I personally don’t care about full-time vs. part-time work. I believe it’s time to stop measuring productivity in hours spent on the job and start measuring employee success in terms of timely meeting their work goals.

I recall spending far too many days at my desk simply because I had to be there, even if I had completed my work for the day, week, or even month.

And I know what you’re thinking: “Why didn’t you ask for more work?” or “How come you didn’t take the initiative to work on other projects?”

Believe me, I did it plenty of times. However, too many times I heard: “Chill, relax, you’re making everyone else look bad!” So eventually you become institutionalized.

We should never fear being labelled an overachiever.

The point I am trying to make is this:

Why are we putting people in a position where they should choose between working full time or finding an alternative?

And, in doing so, do we alienate the ones we most need? Isn’t it better to have a great employee working part-time rather than losing them in the first place?

Looking back on my career, I can pinpoint plenty of instances where I left a particular position and sought a new source of inspiration because I felt under-challenged.

I frequently wonder what would have happened or how my career may have turned out if my boss at the time had just said: “Dom, if you are done with your job on Thursday, just go take the day off, maybe go to the beach, take that scuba diving course you mentioned”.

I think about parents, and how many of them would not have given up on their dream job if their employers had been more flexible in their work-life integration.

Just yesterday, I had a long-time friend, a recent dad, telling me that he is shifting to part-time, 20 hours a week. It fits in better with his new lifestyle choices and will allow him to spend more time with his daughter. The employer really supported him in his choice. In fact, the organization has been preparing for it over the last couple of months by training and upskilling other staff members to take over some of his tasks.

Sometimes, it may just be a matter of weeks or months, instances of minor priorities that are important to employees. It may be all they need to remain engaged and loyal to the organization.

I understand that some jobs/industries may require a 5-day workweek or 24/7 availability, but in my experience, when employees are given the freedom to choose their own tasks, plan their own schedules, and collaborate to meet weekly goals, they will more often than not find a way that works for everyone. More often than not, it results in a better solution than the one proposed by their leaders. More often than not, it results in increased employee autonomy, ownership, efficiency, and satisfaction.

So what’s wrong with having a C-level executive work part-time?
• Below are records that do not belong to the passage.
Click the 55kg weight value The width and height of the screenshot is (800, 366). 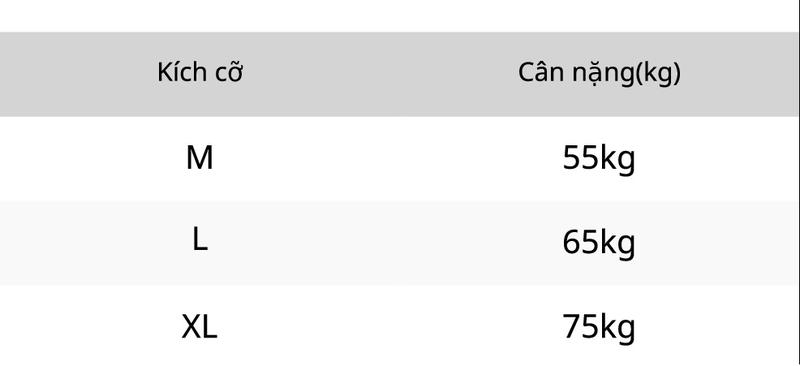pyautogui.click(x=599, y=160)
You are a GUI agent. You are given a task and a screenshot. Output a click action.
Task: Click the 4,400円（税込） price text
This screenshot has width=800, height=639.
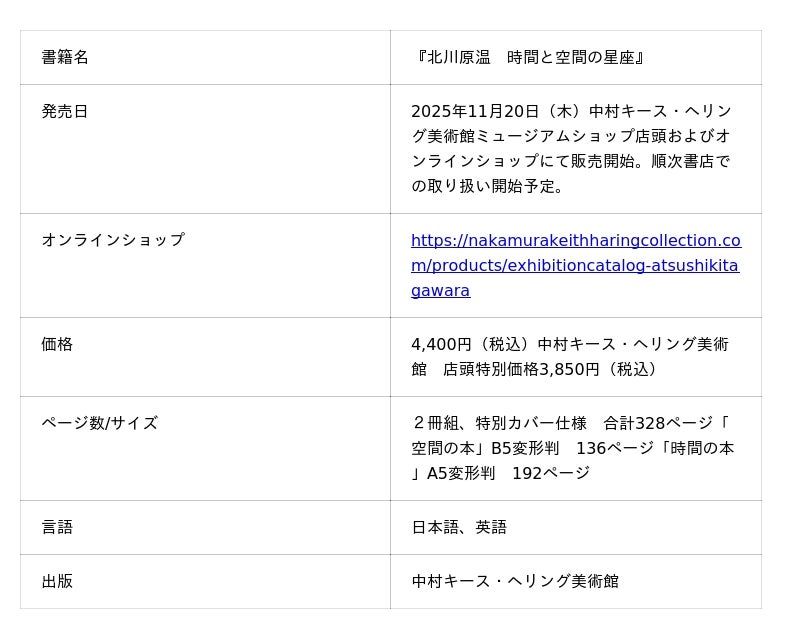(470, 345)
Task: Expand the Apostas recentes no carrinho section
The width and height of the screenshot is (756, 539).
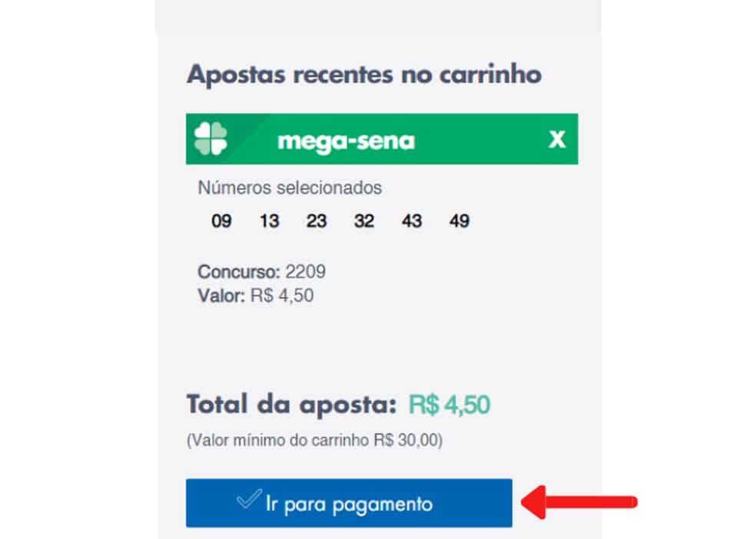Action: 364,75
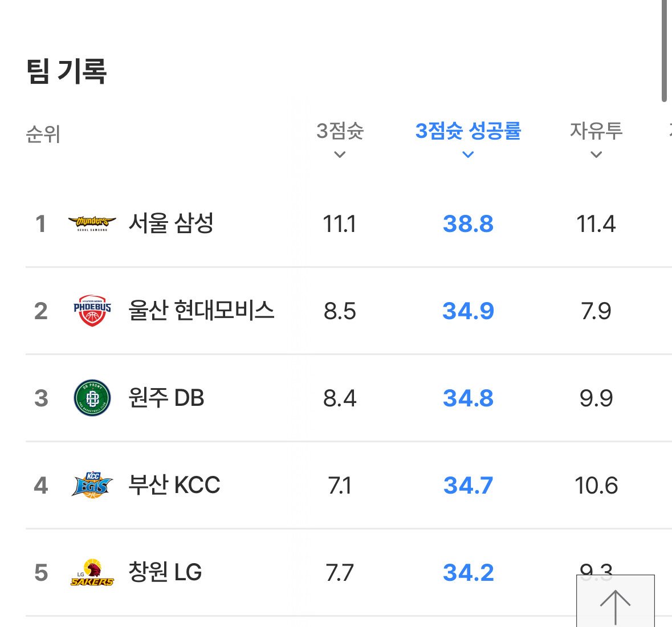The height and width of the screenshot is (627, 672).
Task: Click the Ulsan Hyundai Mobis Phoebus logo
Action: click(92, 311)
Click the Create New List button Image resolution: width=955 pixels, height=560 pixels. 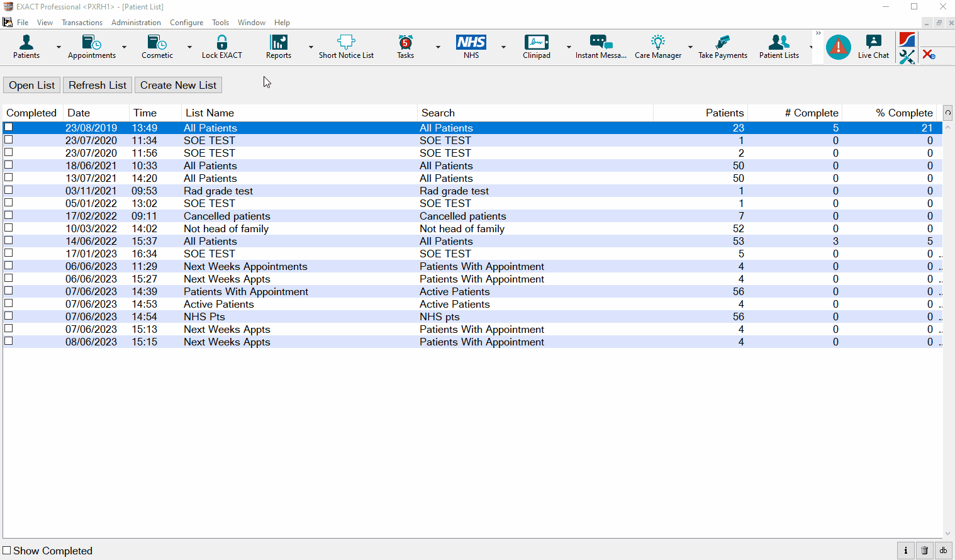click(x=178, y=85)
Shouldn’t that be encouraged?

In some ways, wouldn’t that mean we’d have two or three more extra hands on deck? Maybe a couple more employees in our organization that we can now afford to hire, ready to step up if they are needed?

I am absolutely convinced that work-life integration is the way forward. A work world in which employees are empowered to contribute and think for themselves. To put it in Semco Style terms, a work world where employees are truly treated like adults. Responsible adults that are happy to solve challenges, contribute and come up with rational solutions that serve all stakeholders.

At the same time, I am left wondering, almost curious. How much great talent is out there who would love to work for your organization but maybe on a part-time basis. That person might be all you need to push the division to the next level. I hope we are not going to filter them out solely because they can get the job done in 3 days instead of 5…
I am going to leave you on this note with a lot of Food for Thought.

Cannot wait to hear your thoughts and comments in regards.